Date: 2011-07-26
Type of information: Results
phase: 1-2a
Announcement: results
Company: BiogenIdec (USA) Swedish Orphan Biovitrum (Sweden)
Product: recombinant factor VIII Fc fusion protein (rFVIIIFc)
Action mechanism:
Disease: Hemophilia A
Therapeutic area: Hematological diseases
Country:
Trial
details: The Phase 1/2a open-label, cross-over, multi-center, dose-escalation study evaluated the safety and pharmacokinetics of an intravenous injection of rFVIIIFc in 16 previously-treated patients with severe hemophilia A. The primary objective of the study was to assess the safety of rFVIIIFc at different doses; the secondary objective was to estimate the pharmacokinetic parameters of rFVIIIFc at doses ranging from 25 to 65 IU/kg.
Latest
news: Biogen Idec and Swedish Orphan Biovitrum have announced Phase 1/2a trial data showing that the companies\' long-lasting fully-recombinant factor VIII Fc fusion protein (rFVIIIFc) was well tolerated and demonstrated an approximately 1.7-fold increase in half-life compared with Advate® (antihemophilic factor recombinant, plasma/albumin-free method, rFVIII), a commercially-available factor VIII product, in 16 previously-treated patients with severe hemophilia A.
rFVIIIFc was well tolerated in this single-dose study, with no drug-related serious adverse events. Adverse events were observed in 11 out of 16 patients, with one related to study drug - dysguesia (abnormal taste in the mouth). There were no signs of injection site reactions, inhibitor development or anti-rFVIIIFc drug antibodies. rFVIIIFc demonstrated an approximately 1.7-fold increase in half-life compared to Advate. Other PK parameters such as mean residence time and area under the curve (AUC) were similarly increased.
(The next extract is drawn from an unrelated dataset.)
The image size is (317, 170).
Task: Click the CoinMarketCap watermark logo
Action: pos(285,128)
Furthermore, peak plasma concentration and AUC also demonstrated an increase proportional to the dose administered relative to Advate. Advate and rFVIIIFc had comparable and dose-dependent peak plasma concentration, and comparable recovery.
The findings, which were seen consistently across all patients and dose levels, are being presented today at the XXIIIrd Congress of the International Society on Thrombosis and Haemostasis in Kyoto, Japan.
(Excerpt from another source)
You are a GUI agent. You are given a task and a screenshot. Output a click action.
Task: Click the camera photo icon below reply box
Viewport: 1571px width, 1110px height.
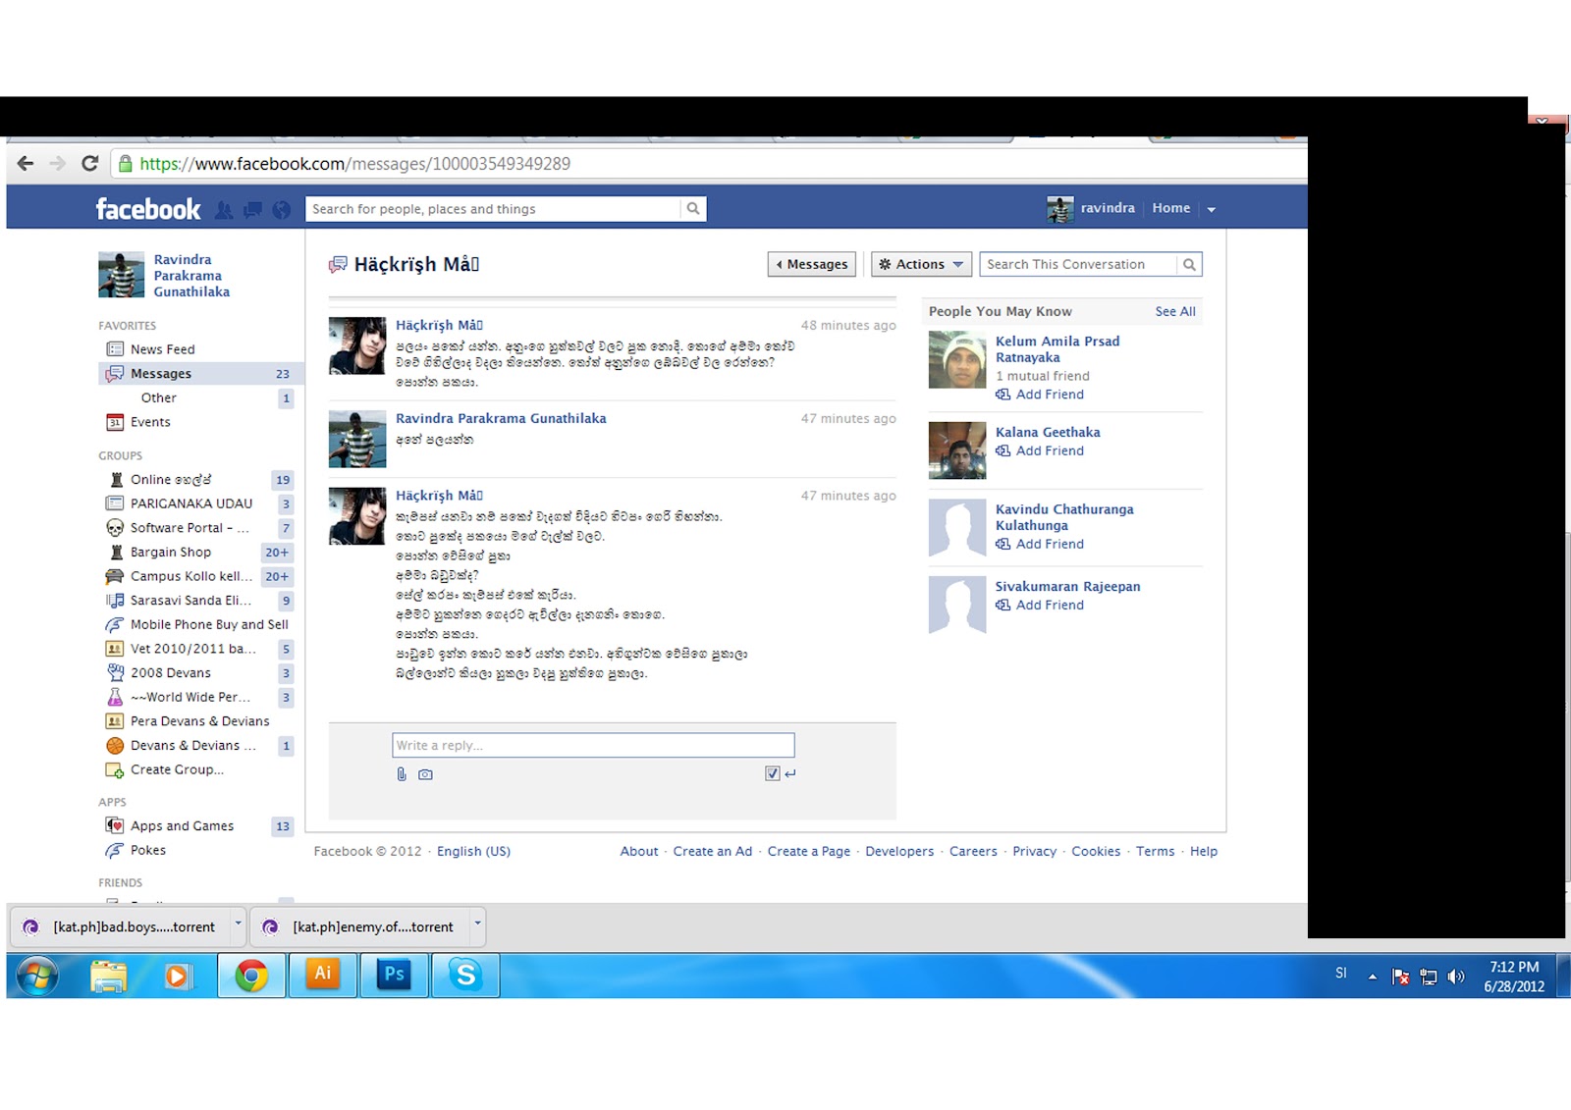coord(425,774)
Additionally, the European Medicines Agency\'s (EMA) Pediatric Committee recently adopted an opinion agreeing to the pediatric investigational plan for rFVIIIFc. In accordance with the opinion, Biogen Idec and Swedish Orphan Biovitrum plan to initiate a global pediatric trial in previously-treated patients under 12 years of age as soon as sufficient data are available from a study of older patients. Under draft guidelines published by the EMA for the development of factor VIII products, pediatric data from this trial will be required in the initial submission of a Marketing Authorization Application to the European regulatory agency.